New York: Governor Signs Measure Reducing Marijuana Possession Penalties, Expunging Past Convictions

Generic 30 July 2019 | 0 Comments

Democratic Gov. Andrew Cuomo today signed legislation into law amending marijuana possession penalties and establishing procedures for the automatic expungement of prior, low-level cannabis convictions.

The new law takes effect August 28, 2019.

Specifically, Assembly Bill 8420-A, reduces the penalty for minor marijuana possession violations (up to one ounce) to a $50 fine. It also amends penalties for offenses involving the possession of more than one ounce but less than two ounces of cannabis from a criminal misdemeanor (punishable by up to three months in jail) to a non-criminal violation punishable by a $200 fine – regardless of an offender’s prior criminal history.

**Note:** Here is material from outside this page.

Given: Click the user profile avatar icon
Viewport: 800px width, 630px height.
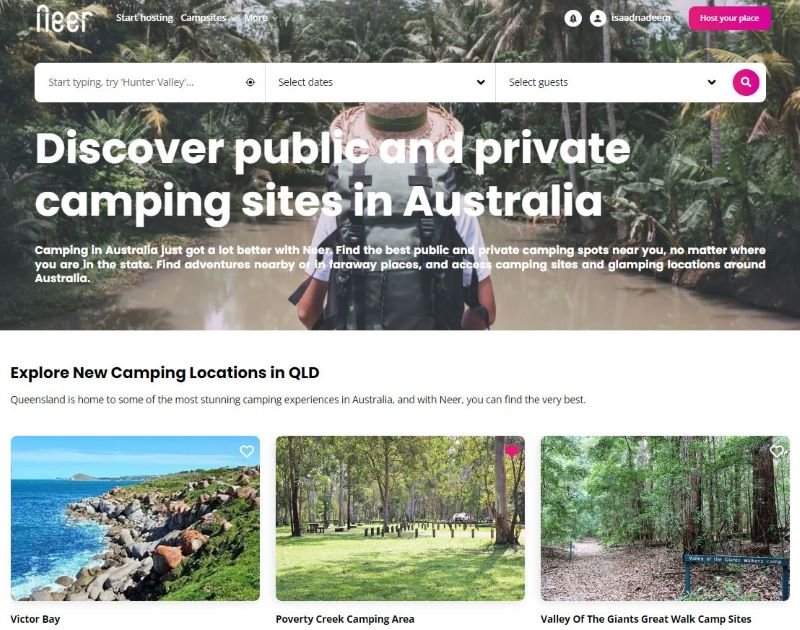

The new law also amends the classification of offenses involving the use or possession of marijuana in public from a criminal misdemeanor, punishable by up to 90 days in jail, to a fine-only offense. In New York City alone, police typically make tens of thousands of marijuana arrests annually under the ‘public view’ exception. Over 87 percent of those charged with the crime are either Black or Latino.

Finally, A. 8420-A establishes procedures to allow for the automatic expungement of criminal records specific to crimes involving the possession of 25 grams or less of marijuana. Several hundreds of thousands of New Yorkers will be eligible for expungement under the plan.

“Communities of color have been disproportionately impacted by laws governing marijuana for far too long, and today we are ending this injustice once and for all,” Governor Cuomo said. “By providing individuals who have suffered the consequences of an unfair marijuana conviction with a path to have their records expunged and by reducing draconian penalties, we are taking a critical step forward in addressing a broken and discriminatory criminal justice process.”

Assembly Bill 8420-A was negotiated in the closing days of the 2019 legislative session after lawmakers failed to agree on provisions of a marijuana legalization measure.